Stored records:

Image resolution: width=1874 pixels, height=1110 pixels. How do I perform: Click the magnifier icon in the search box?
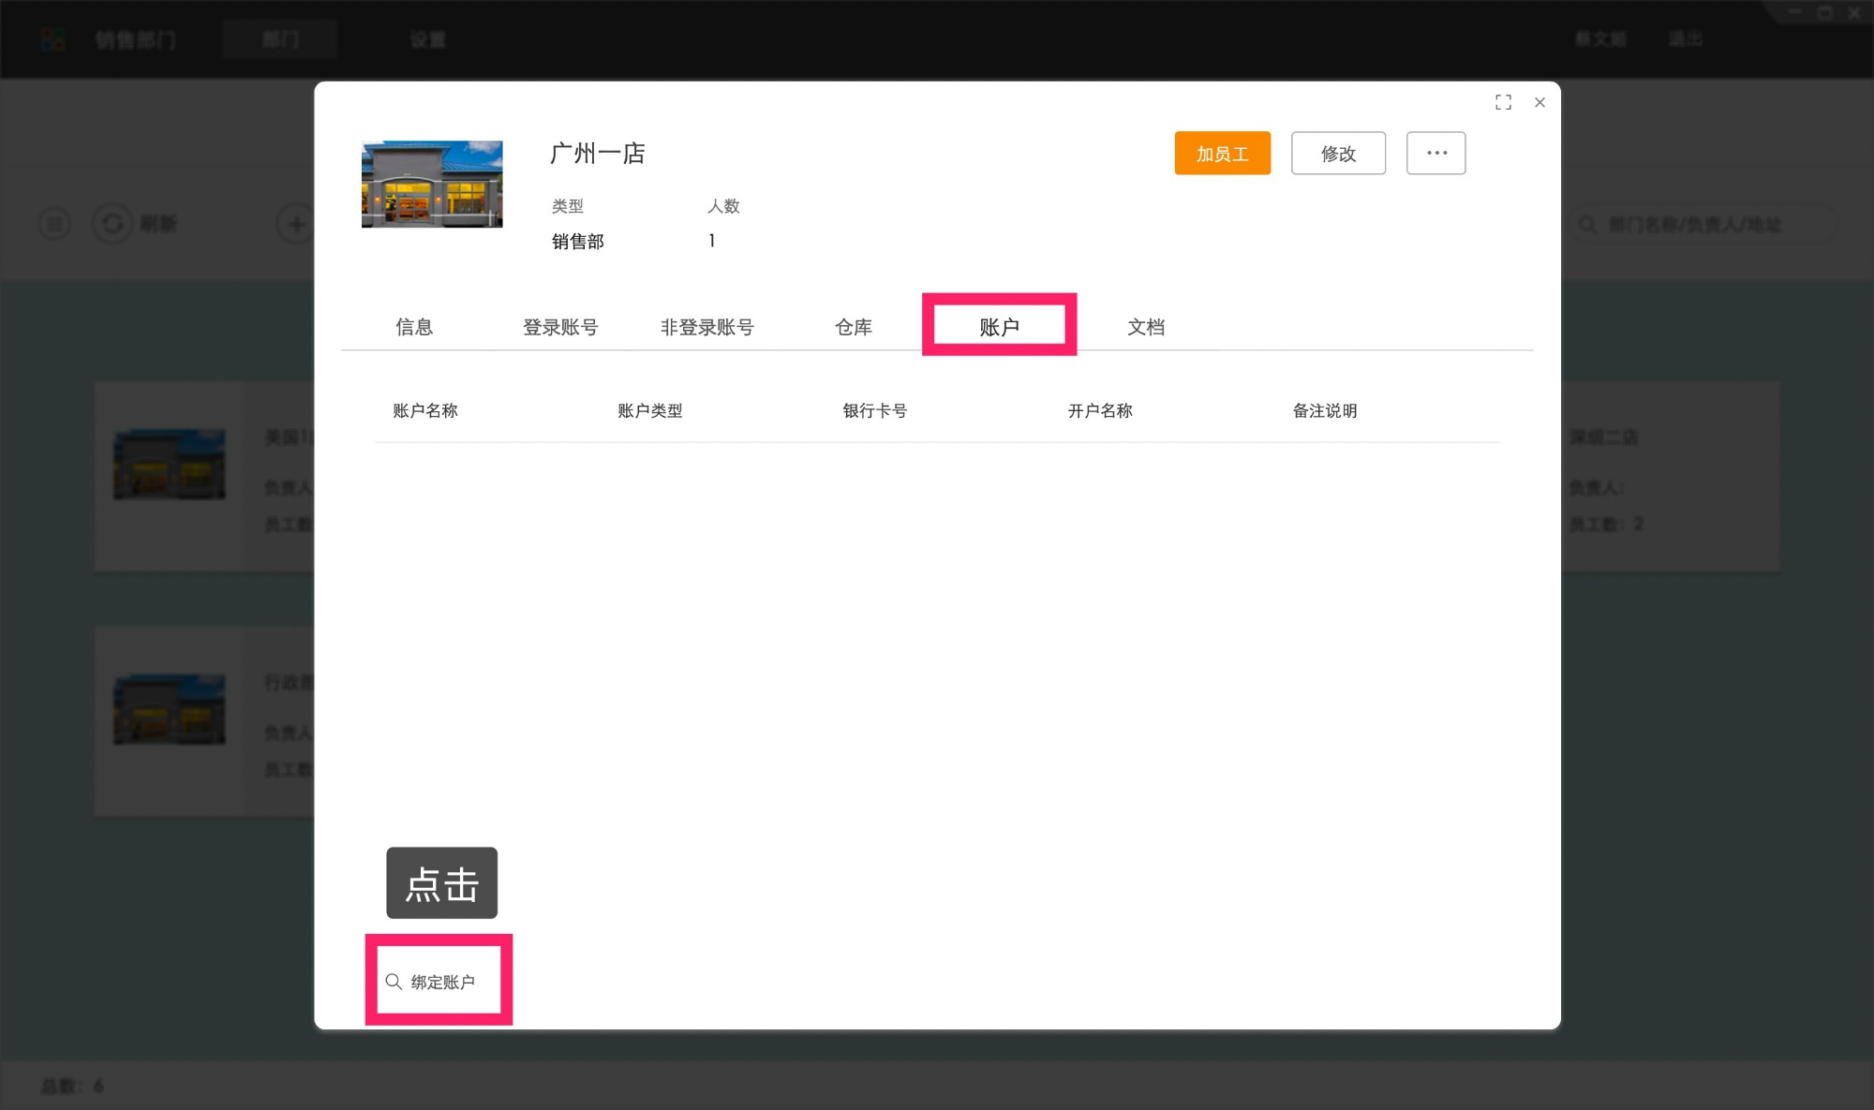tap(1587, 224)
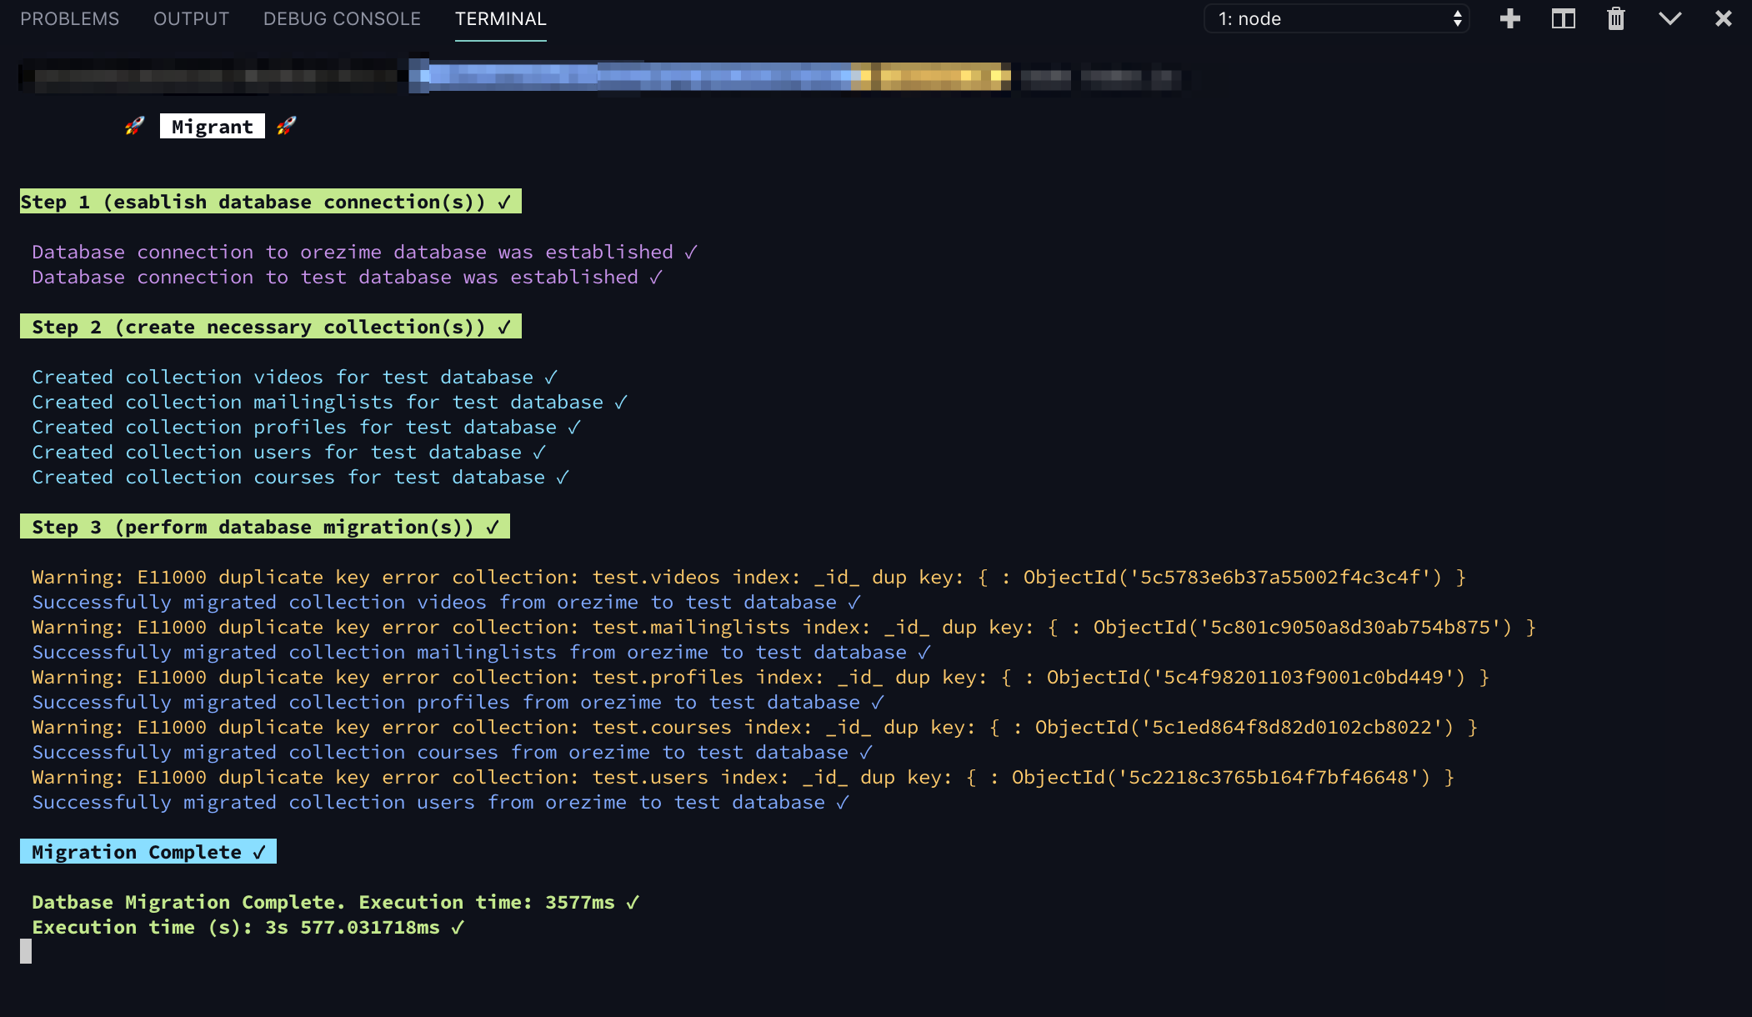Screen dimensions: 1752x1017
Task: Switch to the PROBLEMS tab
Action: coord(69,18)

What this task involves: Repeat the lines above precisely and skip every picture.

Output of the task:
Image resolution: width=1874 pixels, height=1110 pixels. How do I perform: Click the magnifier icon in the search box?
tap(1587, 224)
Screen dimensions: 1752x1017
Task: Switch to the PROBLEMS tab
Action: coord(69,18)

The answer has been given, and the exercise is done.